#### GOAL OF THE EXERCISE:
Please copy the listing below word for word, from its first line through the line containing "tap(352, 220)", inclusive.
— Start LISTING —
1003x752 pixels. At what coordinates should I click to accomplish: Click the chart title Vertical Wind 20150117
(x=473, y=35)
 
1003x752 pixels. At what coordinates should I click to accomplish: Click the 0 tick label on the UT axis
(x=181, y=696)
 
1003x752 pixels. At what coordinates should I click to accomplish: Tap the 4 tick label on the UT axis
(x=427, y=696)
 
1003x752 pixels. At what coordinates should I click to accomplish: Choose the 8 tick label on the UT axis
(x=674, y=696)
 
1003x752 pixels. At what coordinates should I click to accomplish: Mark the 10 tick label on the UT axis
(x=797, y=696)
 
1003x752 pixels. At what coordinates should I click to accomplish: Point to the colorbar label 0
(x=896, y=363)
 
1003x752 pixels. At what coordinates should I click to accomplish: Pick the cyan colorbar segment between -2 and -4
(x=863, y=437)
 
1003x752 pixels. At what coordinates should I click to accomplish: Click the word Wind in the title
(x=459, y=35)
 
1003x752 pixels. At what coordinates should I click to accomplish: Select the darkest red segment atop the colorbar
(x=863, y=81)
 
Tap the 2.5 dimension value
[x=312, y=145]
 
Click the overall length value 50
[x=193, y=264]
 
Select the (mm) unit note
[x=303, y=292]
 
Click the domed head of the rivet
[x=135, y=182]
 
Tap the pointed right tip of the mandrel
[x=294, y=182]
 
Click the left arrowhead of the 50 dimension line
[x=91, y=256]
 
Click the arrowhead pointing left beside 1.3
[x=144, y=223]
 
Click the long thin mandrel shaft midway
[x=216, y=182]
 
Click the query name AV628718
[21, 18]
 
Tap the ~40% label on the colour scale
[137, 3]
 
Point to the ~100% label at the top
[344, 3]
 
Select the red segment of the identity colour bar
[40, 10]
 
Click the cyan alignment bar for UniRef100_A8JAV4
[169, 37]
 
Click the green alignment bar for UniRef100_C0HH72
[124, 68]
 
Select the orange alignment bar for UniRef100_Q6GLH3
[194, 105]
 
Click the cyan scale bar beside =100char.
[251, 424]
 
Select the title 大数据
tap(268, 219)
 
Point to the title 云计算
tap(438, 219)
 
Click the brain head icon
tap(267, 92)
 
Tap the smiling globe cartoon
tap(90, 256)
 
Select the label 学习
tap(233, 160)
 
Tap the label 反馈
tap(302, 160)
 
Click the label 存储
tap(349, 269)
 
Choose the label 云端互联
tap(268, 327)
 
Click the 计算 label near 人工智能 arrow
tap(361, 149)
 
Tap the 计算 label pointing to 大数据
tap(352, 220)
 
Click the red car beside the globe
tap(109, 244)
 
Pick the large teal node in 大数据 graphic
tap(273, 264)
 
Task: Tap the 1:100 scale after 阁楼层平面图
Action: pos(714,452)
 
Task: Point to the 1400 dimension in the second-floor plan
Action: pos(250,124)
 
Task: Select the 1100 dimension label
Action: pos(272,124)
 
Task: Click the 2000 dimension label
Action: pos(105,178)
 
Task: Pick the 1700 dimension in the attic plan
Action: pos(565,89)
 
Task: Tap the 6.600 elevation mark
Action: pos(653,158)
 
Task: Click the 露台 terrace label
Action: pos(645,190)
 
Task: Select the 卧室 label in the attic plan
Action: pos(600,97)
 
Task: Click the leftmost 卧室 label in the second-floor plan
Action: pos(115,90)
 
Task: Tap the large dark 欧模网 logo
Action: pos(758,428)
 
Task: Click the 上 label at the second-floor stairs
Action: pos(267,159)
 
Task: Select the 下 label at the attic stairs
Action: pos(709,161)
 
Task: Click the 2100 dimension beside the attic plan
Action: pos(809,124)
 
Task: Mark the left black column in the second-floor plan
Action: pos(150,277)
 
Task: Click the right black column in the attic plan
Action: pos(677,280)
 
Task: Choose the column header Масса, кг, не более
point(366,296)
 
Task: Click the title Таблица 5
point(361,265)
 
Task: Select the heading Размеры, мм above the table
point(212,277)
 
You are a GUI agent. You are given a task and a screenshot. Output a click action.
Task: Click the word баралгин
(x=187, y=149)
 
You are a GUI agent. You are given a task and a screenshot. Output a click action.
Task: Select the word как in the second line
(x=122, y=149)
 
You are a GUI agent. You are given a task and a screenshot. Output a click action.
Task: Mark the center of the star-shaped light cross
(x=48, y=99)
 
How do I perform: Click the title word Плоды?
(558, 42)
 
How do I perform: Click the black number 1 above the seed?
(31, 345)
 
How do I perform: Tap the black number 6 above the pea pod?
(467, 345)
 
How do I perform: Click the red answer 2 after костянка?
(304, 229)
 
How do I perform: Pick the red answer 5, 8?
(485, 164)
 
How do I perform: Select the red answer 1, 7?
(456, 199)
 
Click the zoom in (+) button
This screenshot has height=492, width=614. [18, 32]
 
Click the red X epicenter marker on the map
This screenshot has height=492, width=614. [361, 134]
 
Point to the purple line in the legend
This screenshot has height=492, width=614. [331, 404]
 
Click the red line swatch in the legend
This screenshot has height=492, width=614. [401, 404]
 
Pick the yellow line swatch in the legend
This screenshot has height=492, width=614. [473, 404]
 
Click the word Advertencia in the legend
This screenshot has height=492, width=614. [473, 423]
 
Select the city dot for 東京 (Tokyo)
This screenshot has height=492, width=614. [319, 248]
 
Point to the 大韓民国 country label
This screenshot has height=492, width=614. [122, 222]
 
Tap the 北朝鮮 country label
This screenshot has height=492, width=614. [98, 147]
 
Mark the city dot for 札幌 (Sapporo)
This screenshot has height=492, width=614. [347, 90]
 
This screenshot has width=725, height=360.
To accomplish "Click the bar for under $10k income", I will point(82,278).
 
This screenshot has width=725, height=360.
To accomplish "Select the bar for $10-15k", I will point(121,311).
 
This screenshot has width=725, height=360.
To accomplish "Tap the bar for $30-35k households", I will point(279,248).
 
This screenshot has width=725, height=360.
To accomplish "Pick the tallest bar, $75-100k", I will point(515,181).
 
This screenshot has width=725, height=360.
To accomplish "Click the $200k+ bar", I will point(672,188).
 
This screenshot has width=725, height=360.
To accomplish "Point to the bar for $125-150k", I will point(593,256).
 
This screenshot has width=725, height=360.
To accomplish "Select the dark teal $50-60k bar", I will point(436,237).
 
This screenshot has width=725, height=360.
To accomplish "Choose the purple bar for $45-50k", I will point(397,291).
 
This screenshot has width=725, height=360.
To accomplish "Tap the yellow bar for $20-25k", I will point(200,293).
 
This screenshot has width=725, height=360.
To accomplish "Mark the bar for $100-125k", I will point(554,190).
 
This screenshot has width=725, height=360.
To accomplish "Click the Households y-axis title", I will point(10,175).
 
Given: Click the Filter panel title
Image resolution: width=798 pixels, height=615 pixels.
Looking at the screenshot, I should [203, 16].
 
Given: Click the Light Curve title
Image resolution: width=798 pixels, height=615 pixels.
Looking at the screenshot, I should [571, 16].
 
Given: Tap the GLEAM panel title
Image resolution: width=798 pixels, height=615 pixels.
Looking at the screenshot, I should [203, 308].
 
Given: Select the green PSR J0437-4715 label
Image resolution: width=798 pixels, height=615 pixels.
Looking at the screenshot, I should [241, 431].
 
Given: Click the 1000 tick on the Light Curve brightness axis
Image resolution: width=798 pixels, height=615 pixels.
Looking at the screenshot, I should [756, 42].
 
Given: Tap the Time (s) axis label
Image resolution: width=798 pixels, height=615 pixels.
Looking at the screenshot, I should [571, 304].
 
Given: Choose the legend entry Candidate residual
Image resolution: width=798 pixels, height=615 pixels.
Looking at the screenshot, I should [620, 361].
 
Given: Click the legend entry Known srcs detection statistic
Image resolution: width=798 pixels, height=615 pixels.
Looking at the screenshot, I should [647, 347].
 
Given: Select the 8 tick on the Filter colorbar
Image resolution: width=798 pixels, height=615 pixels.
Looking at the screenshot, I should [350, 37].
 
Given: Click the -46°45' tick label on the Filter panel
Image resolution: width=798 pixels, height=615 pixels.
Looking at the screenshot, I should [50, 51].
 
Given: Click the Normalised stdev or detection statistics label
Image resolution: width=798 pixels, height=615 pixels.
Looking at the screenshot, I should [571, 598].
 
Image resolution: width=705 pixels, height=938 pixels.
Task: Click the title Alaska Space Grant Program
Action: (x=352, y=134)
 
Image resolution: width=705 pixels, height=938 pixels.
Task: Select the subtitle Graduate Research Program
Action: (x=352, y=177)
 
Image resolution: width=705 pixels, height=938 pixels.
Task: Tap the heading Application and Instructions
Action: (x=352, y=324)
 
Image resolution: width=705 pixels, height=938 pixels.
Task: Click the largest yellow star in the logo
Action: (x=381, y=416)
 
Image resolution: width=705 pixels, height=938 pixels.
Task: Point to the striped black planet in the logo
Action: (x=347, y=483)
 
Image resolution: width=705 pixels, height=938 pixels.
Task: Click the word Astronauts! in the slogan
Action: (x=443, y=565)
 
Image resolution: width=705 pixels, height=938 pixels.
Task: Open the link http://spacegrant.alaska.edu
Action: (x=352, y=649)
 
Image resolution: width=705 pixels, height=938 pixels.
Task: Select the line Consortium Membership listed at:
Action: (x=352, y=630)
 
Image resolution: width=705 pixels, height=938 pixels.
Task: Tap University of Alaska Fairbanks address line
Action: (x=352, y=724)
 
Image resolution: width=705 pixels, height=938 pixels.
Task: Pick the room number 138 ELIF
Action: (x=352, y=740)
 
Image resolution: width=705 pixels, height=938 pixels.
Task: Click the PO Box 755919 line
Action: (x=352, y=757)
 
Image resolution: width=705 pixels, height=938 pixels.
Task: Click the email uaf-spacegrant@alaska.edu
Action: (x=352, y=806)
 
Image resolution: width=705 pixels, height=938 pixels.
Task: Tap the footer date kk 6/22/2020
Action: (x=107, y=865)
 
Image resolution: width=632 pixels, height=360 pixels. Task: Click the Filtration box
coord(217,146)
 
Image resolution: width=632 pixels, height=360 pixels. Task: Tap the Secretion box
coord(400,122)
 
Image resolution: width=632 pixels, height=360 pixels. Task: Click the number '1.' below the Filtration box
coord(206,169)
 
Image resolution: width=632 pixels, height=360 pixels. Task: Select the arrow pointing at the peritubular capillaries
— End LISTING —
#### COMPLETED EXERCISE:
1003x752 pixels. At what coordinates should I click to accomplish: Click the chart title Vertical Wind 20150117
(x=473, y=35)
 
1003x752 pixels. At what coordinates should I click to accomplish: Click the 0 tick label on the UT axis
(x=181, y=696)
 
1003x752 pixels. At what coordinates should I click to accomplish: Tap the 4 tick label on the UT axis
(x=427, y=696)
 
1003x752 pixels. At what coordinates should I click to accomplish: Choose the 8 tick label on the UT axis
(x=674, y=696)
 
1003x752 pixels. At what coordinates should I click to accomplish: Mark the 10 tick label on the UT axis
(x=797, y=696)
 
1003x752 pixels. At what coordinates should I click to accomplish: Point to the colorbar label 0
(x=896, y=363)
 
1003x752 pixels. At what coordinates should I click to accomplish: Pick the cyan colorbar segment between -2 and -4
(x=863, y=437)
 
1003x752 pixels. At what coordinates should I click to accomplish: Click the word Wind in the title
(x=459, y=35)
 
1003x752 pixels. At what coordinates should I click to accomplish: Select the darkest red segment atop the colorbar
(x=863, y=81)
 
Tap the 2.5 dimension value
[x=312, y=145]
 
Click the overall length value 50
[x=193, y=264]
 
Select the (mm) unit note
[x=303, y=292]
 
Click the domed head of the rivet
[x=135, y=182]
 
Tap the pointed right tip of the mandrel
[x=294, y=182]
 
Click the left arrowhead of the 50 dimension line
[x=91, y=256]
 
Click the arrowhead pointing left beside 1.3
[x=144, y=223]
 
Click the long thin mandrel shaft midway
[x=216, y=182]
 
Click the query name AV628718
[21, 18]
 
Tap the ~40% label on the colour scale
[137, 3]
 
Point to the ~100% label at the top
[344, 3]
 
Select the red segment of the identity colour bar
[40, 10]
 
Click the cyan alignment bar for UniRef100_A8JAV4
[169, 37]
 
Click the green alignment bar for UniRef100_C0HH72
[124, 68]
 
Select the orange alignment bar for UniRef100_Q6GLH3
[194, 105]
 
Click the cyan scale bar beside =100char.
[251, 424]
 
Select the title 大数据
tap(268, 219)
 
Point to the title 云计算
tap(438, 219)
 
Click the brain head icon
tap(267, 92)
 
Tap the smiling globe cartoon
tap(90, 256)
 
Select the label 学习
tap(233, 160)
 
Tap the label 反馈
tap(302, 160)
 
Click the label 存储
tap(349, 269)
 
Choose the label 云端互联
tap(268, 327)
 
Click the 计算 label near 人工智能 arrow
tap(361, 149)
 
Tap the 计算 label pointing to 大数据
tap(352, 220)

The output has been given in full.